An army of volunteers is being enlisted to work with the most vulnerable Birmingham families to reduce the risk of death and injury in their homes.

LifeForce  - a new community-based volunteer programme for Birmingham - has been set up by The Royal Society for the Prevention of Accidents (RoSPA) to provide local people with the skills, support and knowledge to stay safe in their homes.

Accidents in the home are the single biggest risk to communities, and the new recruits will pass on vital life-saving tips to families on how they can avoid the most common injuries - from older people falling to burns and child poisonings.

The first volunteers have now signed up to LifeForce, but more locals are being urged to join the scheme and make a real difference in their community.
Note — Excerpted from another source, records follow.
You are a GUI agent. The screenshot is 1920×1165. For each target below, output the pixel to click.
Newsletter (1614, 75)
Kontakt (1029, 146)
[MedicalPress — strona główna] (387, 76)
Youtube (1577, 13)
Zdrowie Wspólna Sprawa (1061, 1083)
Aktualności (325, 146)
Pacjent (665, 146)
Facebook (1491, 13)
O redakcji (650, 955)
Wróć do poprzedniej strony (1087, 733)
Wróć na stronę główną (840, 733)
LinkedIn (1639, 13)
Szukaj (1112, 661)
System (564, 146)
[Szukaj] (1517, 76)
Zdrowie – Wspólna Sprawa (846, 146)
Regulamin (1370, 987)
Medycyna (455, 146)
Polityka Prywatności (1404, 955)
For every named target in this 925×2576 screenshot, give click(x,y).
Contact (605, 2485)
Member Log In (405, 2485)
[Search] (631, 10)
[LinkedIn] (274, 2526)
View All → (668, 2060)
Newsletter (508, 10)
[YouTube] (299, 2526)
Volunteers will focus on the most vulnerable - children under five and the over 65s - in a bid to help reduce the staggering number of accidental injuries in the home - more than 6,000 deaths every year, with millions more casualties in A&E.

LifeForce volunteers will also have the added bonus of gaining valuable work experience and training that could help in their career prospects or further community work.

Justin Powell, RoSPA’s volunteer manager, who is coordinating LifeForce, said: “We are looking for volunteers from all walks of life to help make a difference in their community. Not only will they be helping people live longer lives, free from accidents, but they will also be gaining great experience and training in the process.

“Unfortunately, thousands of people are killed in their own homes due to accidents every year. Children under the age of five and people over 65 are most likely to have an accident at home so it is imperative that something is done to tackle the problem.

“LifeForce volunteers will offer householders help and guidance in identifying potential dangers such as hazards. So, if you have a few hours to spare each week then we would love to hear from you.”

The project will initially run in Birmingham before being rolled out throughout the rest of the West Midlands and the UK.